(Collected data entries)
____
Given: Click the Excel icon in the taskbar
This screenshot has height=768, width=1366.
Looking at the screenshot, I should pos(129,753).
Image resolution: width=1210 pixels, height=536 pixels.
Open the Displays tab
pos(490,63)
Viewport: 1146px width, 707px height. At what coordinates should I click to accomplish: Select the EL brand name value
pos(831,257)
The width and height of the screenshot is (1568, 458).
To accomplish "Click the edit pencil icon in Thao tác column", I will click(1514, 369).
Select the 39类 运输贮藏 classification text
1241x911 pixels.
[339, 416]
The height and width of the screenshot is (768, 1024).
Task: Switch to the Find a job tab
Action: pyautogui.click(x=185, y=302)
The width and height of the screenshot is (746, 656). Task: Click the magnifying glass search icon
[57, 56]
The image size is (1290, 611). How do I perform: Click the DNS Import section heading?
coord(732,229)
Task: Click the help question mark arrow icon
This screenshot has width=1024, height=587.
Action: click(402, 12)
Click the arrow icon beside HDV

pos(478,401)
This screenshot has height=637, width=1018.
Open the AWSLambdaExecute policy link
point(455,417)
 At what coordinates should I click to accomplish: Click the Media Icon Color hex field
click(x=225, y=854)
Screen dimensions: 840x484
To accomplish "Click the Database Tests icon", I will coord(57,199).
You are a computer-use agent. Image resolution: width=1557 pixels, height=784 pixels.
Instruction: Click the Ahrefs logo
____
PROBLEM:
Copy out the records above exactly and completely.

COMPLETED TASK:
Given: Click the Excel icon in the taskbar
This screenshot has height=768, width=1366.
Looking at the screenshot, I should pos(129,753).
Image resolution: width=1210 pixels, height=536 pixels.
Open the Displays tab
pos(490,63)
Viewport: 1146px width, 707px height. At what coordinates should I click to accomplish: Select the EL brand name value
pos(831,257)
The width and height of the screenshot is (1568, 458).
To accomplish "Click the edit pencil icon in Thao tác column", I will click(1514, 369).
Select the 39类 运输贮藏 classification text
1241x911 pixels.
[339, 416]
The height and width of the screenshot is (768, 1024).
Task: Switch to the Find a job tab
Action: pyautogui.click(x=185, y=302)
The width and height of the screenshot is (746, 656). Task: Click the magnifying glass search icon
[57, 56]
The image size is (1290, 611). How do I perform: Click the DNS Import section heading?
coord(732,229)
Task: Click the help question mark arrow icon
This screenshot has width=1024, height=587.
Action: click(402, 12)
Click the arrow icon beside HDV

pos(478,401)
This screenshot has height=637, width=1018.
Open the AWSLambdaExecute policy link
point(455,417)
 At what coordinates should I click to accomplish: Click the Media Icon Color hex field
click(x=225, y=854)
Screen dimensions: 840x484
To accomplish "Click the Database Tests icon", I will coord(57,199).
You are a computer-use agent. Image resolution: width=1557 pixels, height=784 pixels.
Instruction: Click the Ahrefs logo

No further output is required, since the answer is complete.